2.10.09

Quale futuro per l'Abruzzo?

Come è il futuro energetico dell’Abruzzo? Non buono a giudicare dalle omissioni e dai ritardi che stanno caratterizzando le azioni del Governo regionale in questo settore.
Il dato di partenza è che la Regione Abruzzo non ha ancora approvato lo strumento di pianificazione di settore, il Piano Energetico Ambientale Regionale che la precedente Giunta predispose, ma non fece approvare, e sul cui destino l’attuale Giunta non ha ancora fatto chiarezza.
Nel concreto, però, mentre in Abruzzo non si decide, altrove si decide per l’Abruzzo.
La deriva petrolifera colpisce la nostra regione il cui territorio è al 50% interessato da concessioni per ricerche ed estrazioni di idrocarburi. È dell'altroieri la notizia del ritiro dalla competente commissione del Consiglio regionale della legge sulle royalties che non avrebbe impedito la realizzazione di una raffineria in Abruzzo, né tanto meno avrebbe posto un freno all’estrazione di petrolio in mare e sulla terra ferma.
In pratica la Regione ha perso mesi di tempo senza ottenere nulla, predisponendo un testo normativo talmente inefficace da doverlo addirittura ritirare (nonostante fosse stato presentato dallo stesso Presidente Chiodi e dal capogruppo del principale partito di governo).
Nel frattempo si avvicina il 31 dicembre 2009, termine di efficacia della cosiddetta legge blocca Centro Oli (legge peraltro impugnata dal Governo nazionale davanti alla Corte Costituzionale).
L’attuale Governo regionale sembra non aver compreso che per l’Abruzzo si sta delineando un futuro nero e non sembra impegnato ad impedirlo. Le dichiarazioni di principio di contrarietà alla realizzazione di un Centro Oli ad Ortona non sono più sufficienti, perché il problema non è la localizzazione di un Centro Oli in un sito piuttosto che un altro, ma individuare una strategia per impedire che l’Abruzzo scivoli verso la deriva petrolifera.

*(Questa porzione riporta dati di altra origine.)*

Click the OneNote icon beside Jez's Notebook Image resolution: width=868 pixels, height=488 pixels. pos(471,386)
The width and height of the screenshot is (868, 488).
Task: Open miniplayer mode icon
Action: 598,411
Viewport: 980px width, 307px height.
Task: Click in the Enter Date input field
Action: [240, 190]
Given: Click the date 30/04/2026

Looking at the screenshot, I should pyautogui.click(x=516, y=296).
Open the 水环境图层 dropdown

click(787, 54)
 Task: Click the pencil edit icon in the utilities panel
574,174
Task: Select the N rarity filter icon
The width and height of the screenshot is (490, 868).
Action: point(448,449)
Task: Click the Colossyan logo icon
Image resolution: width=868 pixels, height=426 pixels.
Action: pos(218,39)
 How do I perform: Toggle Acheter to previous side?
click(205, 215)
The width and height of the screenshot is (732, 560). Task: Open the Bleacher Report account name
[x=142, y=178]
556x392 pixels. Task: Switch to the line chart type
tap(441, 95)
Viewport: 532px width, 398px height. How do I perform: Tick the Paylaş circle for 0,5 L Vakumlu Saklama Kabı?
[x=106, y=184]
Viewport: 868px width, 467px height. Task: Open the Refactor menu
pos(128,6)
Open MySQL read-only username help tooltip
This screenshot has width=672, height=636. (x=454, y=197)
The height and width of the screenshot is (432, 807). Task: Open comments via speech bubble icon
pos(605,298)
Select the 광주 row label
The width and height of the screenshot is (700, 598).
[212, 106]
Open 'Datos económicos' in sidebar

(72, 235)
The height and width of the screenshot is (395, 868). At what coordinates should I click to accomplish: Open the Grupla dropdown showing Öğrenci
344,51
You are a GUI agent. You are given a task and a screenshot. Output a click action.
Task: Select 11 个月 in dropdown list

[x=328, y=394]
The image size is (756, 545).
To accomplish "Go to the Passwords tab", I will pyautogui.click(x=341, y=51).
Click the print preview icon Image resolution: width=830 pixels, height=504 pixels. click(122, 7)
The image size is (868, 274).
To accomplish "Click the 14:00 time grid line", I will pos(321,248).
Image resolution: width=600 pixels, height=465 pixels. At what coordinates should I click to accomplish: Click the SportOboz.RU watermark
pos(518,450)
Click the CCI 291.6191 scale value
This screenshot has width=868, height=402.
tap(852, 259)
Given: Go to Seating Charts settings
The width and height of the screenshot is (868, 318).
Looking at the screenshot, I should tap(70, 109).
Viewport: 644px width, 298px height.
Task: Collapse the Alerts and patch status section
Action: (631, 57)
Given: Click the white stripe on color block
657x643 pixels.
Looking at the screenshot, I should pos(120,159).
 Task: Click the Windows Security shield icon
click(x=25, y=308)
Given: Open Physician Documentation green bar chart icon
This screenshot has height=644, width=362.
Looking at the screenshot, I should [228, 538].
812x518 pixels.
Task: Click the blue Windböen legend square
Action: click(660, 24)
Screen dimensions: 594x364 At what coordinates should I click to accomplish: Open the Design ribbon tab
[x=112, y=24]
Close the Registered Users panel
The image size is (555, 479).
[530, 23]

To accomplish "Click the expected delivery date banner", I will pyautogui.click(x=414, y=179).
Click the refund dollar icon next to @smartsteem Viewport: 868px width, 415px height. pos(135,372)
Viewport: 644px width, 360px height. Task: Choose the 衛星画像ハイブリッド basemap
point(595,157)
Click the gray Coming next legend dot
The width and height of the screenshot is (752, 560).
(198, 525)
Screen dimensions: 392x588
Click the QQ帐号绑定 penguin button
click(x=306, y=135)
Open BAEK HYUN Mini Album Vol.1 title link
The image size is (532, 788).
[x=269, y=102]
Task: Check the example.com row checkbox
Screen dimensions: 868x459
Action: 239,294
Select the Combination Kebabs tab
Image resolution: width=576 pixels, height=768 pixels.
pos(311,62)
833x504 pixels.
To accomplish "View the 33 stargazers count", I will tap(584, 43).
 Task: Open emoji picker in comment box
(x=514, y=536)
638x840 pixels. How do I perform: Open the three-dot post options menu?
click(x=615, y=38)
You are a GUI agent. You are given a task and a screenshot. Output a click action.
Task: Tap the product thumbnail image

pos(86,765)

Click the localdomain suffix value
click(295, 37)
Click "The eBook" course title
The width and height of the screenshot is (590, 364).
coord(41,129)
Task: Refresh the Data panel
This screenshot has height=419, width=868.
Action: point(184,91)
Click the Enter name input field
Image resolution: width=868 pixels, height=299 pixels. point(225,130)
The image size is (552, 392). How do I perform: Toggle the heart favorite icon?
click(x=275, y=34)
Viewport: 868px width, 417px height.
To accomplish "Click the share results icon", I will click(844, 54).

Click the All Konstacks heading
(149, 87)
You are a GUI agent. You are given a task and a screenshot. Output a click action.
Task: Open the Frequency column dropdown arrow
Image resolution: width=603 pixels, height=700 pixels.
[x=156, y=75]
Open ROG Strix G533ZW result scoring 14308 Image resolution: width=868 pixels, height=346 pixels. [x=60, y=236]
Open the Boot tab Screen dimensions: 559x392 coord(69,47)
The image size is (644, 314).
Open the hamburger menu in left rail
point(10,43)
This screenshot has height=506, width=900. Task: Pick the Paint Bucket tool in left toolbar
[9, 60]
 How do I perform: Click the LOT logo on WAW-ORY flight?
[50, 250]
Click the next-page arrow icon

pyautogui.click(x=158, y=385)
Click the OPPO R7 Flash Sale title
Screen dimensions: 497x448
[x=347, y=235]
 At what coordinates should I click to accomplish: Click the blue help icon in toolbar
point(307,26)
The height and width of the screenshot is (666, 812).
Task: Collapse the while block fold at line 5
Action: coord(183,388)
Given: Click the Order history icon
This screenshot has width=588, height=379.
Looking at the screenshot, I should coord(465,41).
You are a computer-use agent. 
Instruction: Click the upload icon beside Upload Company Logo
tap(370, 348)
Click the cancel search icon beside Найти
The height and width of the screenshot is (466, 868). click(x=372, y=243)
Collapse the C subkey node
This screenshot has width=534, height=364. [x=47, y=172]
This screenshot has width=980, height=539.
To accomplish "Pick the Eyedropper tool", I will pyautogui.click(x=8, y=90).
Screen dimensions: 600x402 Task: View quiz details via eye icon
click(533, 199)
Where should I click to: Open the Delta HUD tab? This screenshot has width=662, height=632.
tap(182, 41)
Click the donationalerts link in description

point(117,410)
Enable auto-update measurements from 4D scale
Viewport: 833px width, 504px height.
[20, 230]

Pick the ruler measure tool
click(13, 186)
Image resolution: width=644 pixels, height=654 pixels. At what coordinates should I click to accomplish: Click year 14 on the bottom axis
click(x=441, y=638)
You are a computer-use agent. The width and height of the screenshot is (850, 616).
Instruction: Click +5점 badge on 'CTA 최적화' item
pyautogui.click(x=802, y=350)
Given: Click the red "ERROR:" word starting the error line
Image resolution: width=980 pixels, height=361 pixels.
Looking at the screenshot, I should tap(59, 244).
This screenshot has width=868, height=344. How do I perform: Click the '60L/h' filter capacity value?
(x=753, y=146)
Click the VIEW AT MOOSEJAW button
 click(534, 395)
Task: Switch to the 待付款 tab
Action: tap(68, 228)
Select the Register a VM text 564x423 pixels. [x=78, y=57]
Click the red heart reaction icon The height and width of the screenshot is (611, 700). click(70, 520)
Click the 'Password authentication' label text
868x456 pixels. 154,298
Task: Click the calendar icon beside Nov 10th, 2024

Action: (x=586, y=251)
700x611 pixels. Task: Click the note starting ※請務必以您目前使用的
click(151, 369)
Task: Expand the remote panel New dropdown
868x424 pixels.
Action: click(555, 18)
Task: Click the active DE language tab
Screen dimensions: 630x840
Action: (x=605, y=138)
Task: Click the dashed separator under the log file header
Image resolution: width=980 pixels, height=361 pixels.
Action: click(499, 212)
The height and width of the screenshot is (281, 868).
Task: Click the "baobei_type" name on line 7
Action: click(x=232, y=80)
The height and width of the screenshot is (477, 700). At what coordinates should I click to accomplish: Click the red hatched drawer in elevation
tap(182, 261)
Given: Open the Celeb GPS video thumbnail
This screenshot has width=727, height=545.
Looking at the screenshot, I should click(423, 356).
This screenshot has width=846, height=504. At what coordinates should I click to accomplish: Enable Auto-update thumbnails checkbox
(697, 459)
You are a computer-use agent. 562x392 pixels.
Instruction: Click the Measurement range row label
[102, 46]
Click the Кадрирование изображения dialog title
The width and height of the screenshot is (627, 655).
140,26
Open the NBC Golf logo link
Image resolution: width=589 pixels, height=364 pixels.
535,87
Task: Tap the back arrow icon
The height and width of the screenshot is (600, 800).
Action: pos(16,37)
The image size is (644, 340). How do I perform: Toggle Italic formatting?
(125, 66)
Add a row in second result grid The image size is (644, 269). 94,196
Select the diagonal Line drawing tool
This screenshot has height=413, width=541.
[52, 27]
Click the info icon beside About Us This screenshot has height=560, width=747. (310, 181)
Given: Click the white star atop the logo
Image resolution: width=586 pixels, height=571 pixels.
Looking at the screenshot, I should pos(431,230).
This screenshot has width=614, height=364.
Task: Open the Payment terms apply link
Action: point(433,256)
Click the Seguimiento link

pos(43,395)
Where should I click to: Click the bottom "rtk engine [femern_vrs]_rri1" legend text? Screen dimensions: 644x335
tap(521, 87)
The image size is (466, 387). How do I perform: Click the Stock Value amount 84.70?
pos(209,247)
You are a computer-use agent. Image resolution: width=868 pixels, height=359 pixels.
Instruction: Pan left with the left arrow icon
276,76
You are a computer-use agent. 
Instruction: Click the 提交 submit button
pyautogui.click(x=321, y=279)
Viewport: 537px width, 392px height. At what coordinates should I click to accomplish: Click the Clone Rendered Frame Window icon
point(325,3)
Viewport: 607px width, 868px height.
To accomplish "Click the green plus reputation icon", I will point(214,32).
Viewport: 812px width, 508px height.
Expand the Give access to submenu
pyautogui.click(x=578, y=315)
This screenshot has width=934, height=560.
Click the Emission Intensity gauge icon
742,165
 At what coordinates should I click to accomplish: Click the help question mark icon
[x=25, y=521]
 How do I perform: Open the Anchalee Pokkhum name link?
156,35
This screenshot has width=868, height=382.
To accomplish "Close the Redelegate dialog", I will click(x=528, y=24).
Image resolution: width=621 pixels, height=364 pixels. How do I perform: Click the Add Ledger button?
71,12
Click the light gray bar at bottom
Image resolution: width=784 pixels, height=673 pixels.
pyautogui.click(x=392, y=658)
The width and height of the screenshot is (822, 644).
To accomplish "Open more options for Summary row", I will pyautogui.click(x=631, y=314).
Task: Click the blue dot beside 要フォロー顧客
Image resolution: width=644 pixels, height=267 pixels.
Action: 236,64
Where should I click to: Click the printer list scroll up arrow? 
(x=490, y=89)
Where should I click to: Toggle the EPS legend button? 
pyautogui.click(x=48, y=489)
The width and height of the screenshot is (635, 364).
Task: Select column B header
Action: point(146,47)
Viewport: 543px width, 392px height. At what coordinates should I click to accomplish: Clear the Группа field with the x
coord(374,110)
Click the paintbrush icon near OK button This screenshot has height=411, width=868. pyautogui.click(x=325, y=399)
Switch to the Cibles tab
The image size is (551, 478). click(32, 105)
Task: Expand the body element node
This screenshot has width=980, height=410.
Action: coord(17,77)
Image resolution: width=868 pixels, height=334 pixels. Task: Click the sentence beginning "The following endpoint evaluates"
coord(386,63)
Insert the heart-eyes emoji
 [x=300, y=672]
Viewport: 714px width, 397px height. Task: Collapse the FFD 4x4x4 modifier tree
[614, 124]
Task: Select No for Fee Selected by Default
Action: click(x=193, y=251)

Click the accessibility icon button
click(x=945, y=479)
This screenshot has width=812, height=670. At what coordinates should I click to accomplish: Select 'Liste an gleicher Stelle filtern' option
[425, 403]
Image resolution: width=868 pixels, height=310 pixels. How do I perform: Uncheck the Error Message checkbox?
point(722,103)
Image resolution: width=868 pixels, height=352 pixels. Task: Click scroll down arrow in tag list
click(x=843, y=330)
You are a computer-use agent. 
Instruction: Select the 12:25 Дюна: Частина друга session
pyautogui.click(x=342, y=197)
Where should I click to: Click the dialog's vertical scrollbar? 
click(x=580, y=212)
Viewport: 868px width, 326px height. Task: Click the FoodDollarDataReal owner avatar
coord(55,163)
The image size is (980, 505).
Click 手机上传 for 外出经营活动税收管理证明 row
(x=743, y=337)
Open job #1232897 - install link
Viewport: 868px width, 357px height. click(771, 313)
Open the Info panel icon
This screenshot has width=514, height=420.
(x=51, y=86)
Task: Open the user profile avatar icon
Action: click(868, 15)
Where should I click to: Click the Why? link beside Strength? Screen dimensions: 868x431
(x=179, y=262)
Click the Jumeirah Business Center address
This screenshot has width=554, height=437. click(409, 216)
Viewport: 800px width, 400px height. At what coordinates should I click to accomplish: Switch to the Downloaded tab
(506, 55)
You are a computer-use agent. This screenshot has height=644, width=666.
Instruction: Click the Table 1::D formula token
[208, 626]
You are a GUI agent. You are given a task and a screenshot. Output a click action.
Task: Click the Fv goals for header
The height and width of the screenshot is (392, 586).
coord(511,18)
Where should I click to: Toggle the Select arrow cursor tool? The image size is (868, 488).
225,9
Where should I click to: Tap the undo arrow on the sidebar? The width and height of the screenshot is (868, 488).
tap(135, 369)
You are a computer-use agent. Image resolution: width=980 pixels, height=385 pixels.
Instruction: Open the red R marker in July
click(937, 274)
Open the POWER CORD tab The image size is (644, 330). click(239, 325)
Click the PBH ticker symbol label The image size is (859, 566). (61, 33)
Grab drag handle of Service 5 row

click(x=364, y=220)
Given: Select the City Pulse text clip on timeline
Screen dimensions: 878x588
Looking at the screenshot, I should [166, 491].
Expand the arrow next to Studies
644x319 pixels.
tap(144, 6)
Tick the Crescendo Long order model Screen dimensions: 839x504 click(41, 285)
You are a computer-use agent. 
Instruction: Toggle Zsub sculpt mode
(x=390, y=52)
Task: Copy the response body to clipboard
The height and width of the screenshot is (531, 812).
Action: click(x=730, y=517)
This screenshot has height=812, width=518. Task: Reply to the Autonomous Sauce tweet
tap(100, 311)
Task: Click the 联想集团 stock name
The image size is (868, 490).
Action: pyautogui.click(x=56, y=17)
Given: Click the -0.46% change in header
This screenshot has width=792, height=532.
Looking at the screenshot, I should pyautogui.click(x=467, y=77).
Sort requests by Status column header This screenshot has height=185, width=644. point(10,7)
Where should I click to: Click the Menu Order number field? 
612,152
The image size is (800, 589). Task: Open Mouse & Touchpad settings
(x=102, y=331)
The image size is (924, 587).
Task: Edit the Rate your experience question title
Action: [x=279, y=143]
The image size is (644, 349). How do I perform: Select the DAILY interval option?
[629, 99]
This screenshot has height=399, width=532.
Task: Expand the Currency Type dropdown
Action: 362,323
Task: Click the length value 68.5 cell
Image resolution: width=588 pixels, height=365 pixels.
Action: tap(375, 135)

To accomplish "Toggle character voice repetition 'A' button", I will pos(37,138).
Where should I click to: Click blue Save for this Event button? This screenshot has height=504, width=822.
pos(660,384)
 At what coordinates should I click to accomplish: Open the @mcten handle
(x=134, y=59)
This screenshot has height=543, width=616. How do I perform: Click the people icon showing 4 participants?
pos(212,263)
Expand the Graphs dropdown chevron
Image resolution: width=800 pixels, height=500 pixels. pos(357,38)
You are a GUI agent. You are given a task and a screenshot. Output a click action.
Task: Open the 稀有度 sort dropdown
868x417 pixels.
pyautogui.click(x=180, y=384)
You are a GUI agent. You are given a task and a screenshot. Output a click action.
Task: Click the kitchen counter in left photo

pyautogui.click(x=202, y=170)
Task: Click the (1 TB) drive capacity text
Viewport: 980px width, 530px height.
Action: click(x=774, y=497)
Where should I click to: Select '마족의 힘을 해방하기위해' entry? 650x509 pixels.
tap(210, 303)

E come se non bastasse è mancata anche la difesa dell’Abruzzo dal pericolo di creare una centrale nucleare sul nostro territorio e sul quello limitrofo. Lo scorso 11 settembre WWF, Greenpeace e Legambiente hanno invitato tutte le regioni italiane a ricorrere davanti alla Corte Costituzionale per fermare la legge n. 99/2009 che centralizza le procedure per la scelta di siti dove costruire centrali nucleari, militarizzando di fatto le aree scelte dal Governo nazionale ed esautorando le Regioni e gli Enti locali da qualsiasi possibilità di intervenire nei processi decisionali.
Ebbene, mentre 12 regioni (Basilicata, Calabria, Campania, Emilia Romagna, Lazio, Liguria, Marche, Piemonte, Puglia, Toscana, Umbria e Molise che rappresentano circa il 60% del territorio italiano) hanno deciso di impugnare la legge, ed altre come Veneto, Sicilia e Sardegna hanno già manifestato formalmente la loro contrarietà ad ospitare centrali, il nostro Governo regionale ha preferito guardare dall’altra parte, rinunciando di fatto a rivendicare il proprio diritto a decidere se e dove far realizzare una centrale nucleare in Abruzzo.
È questo il futuro che si vuole per l’Abruzzo?
È così che si difendono gli interessi degli abruzzesi?